Start of Block

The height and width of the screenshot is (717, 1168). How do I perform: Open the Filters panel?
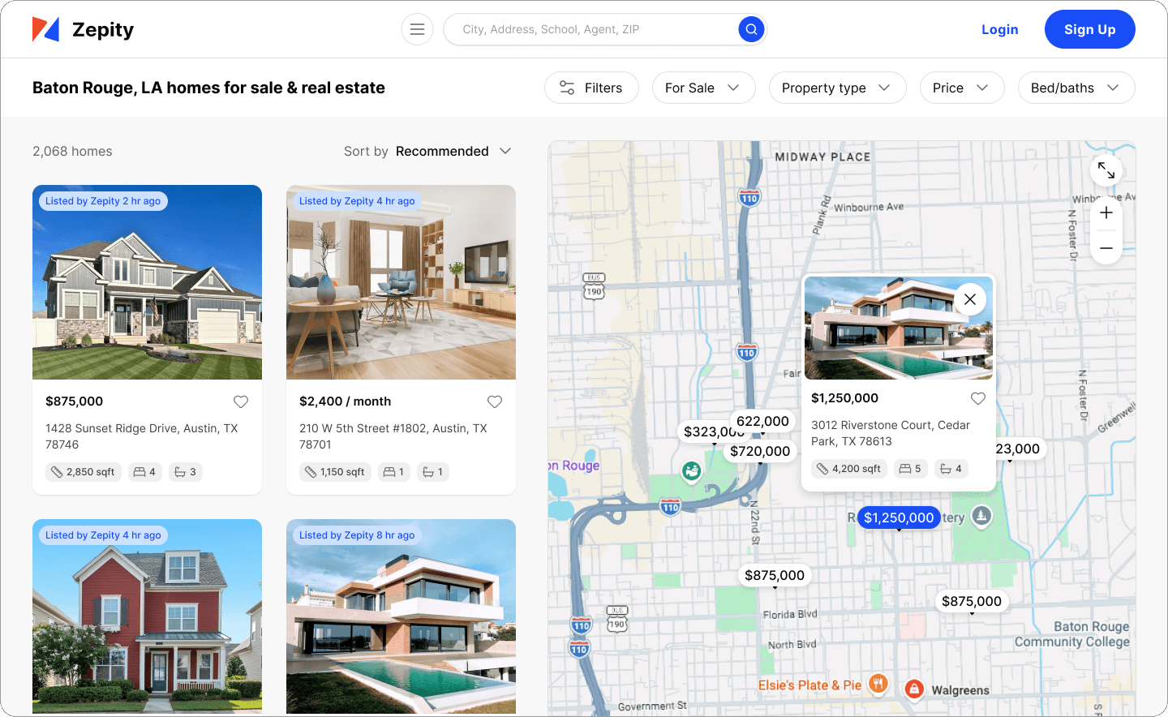(591, 88)
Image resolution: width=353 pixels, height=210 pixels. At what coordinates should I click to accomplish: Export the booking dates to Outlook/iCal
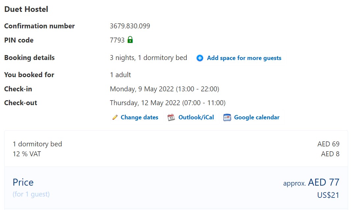click(x=196, y=117)
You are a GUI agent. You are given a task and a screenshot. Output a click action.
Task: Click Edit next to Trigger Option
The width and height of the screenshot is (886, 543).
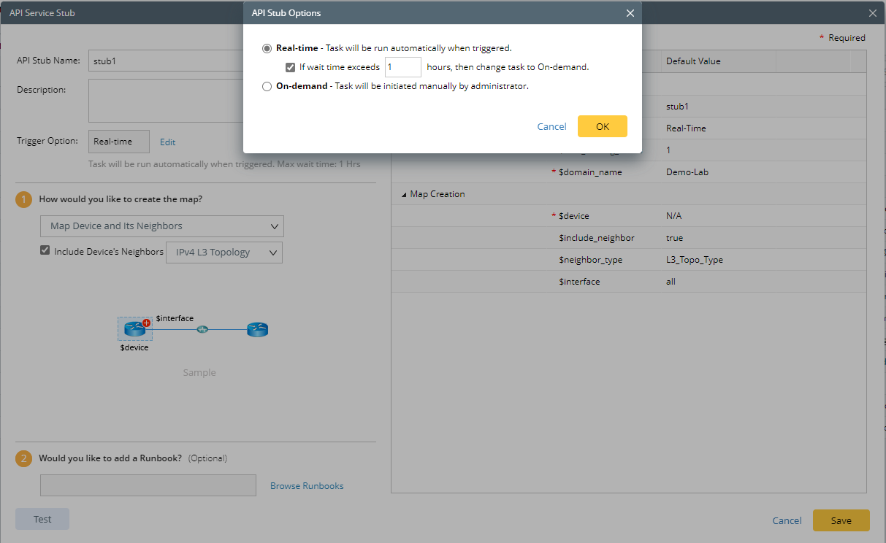(168, 142)
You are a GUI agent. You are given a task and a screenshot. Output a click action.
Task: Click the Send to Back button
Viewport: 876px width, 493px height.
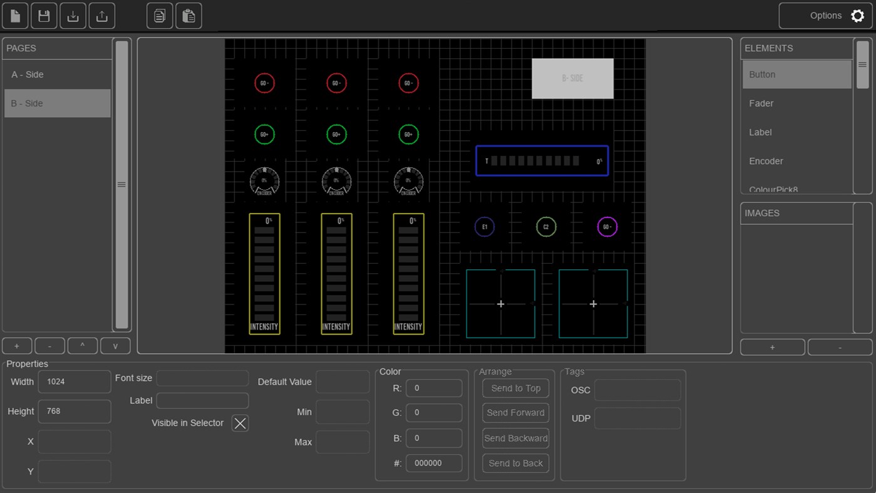pos(515,463)
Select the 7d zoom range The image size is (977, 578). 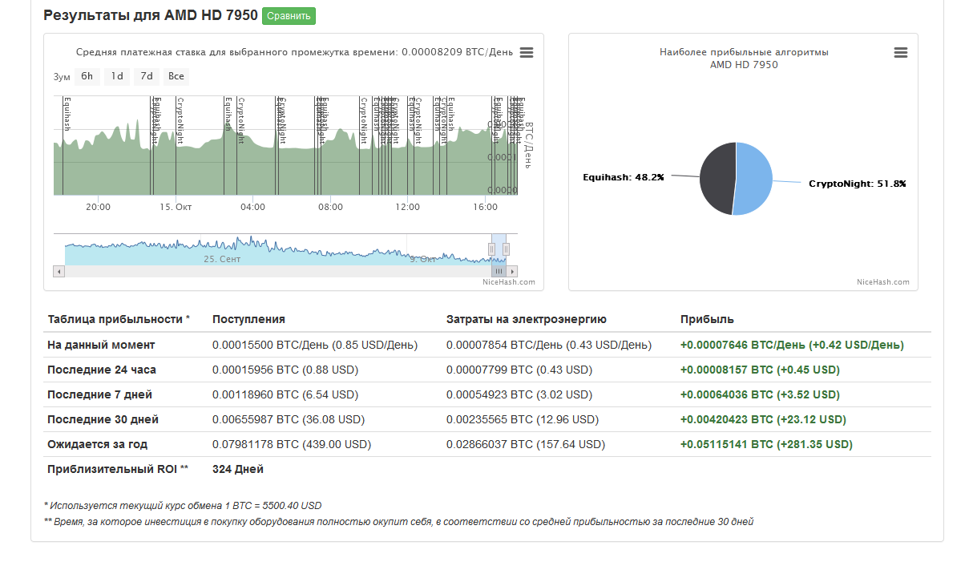[x=146, y=77]
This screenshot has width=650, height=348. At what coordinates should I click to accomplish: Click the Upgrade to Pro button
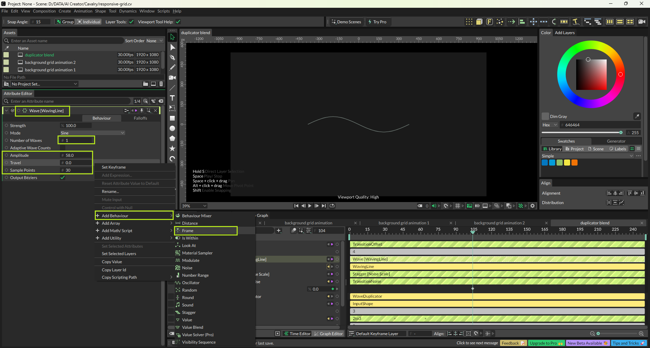click(546, 343)
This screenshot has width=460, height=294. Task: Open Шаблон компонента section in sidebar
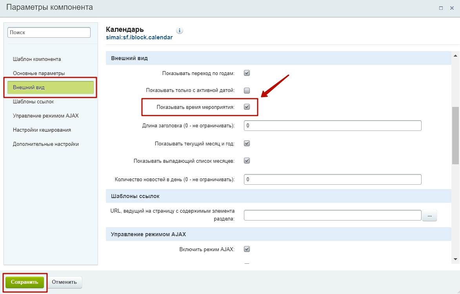point(37,59)
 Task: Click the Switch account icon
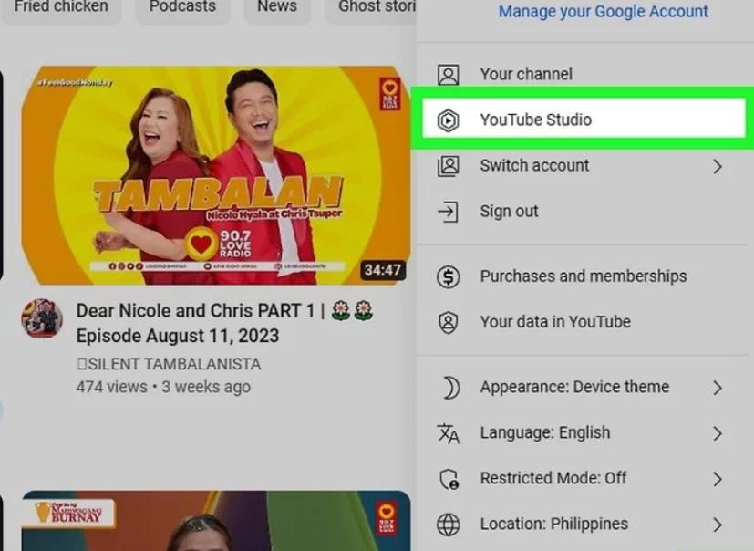[x=448, y=166]
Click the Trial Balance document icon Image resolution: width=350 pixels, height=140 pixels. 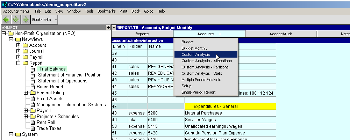click(x=33, y=69)
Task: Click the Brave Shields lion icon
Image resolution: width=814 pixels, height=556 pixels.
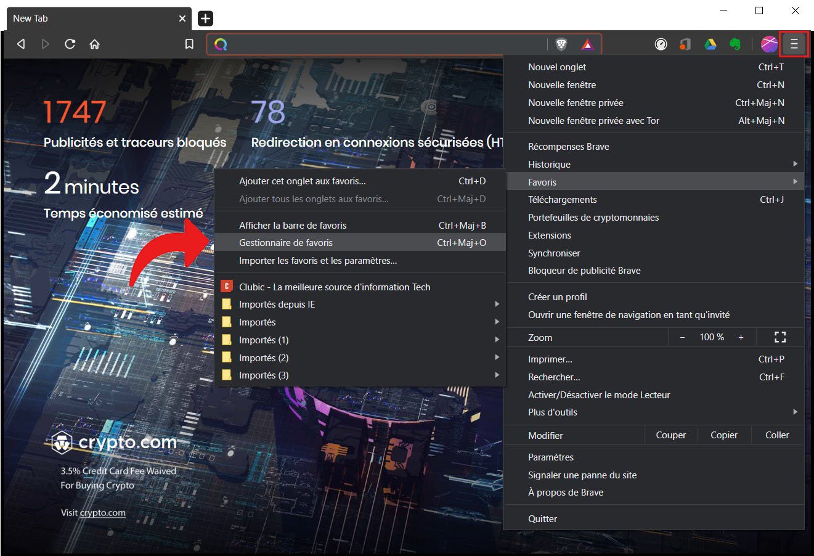Action: pyautogui.click(x=561, y=44)
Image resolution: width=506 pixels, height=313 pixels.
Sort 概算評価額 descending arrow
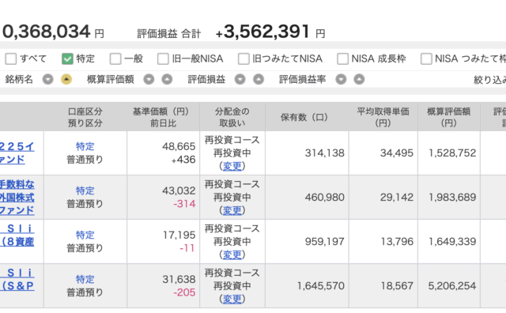(149, 79)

End of Block

§ Problem: Starting at the line that contains "Task: Click the Brave Shields lion icon", write out every line through the final line of the entries, word for word; skip any pictures.

§ Exercise response:
Task: Click the Brave Shields lion icon
Image resolution: width=814 pixels, height=556 pixels.
Action: pyautogui.click(x=561, y=44)
Image resolution: width=506 pixels, height=313 pixels.
Sort 概算評価額 descending arrow
(149, 79)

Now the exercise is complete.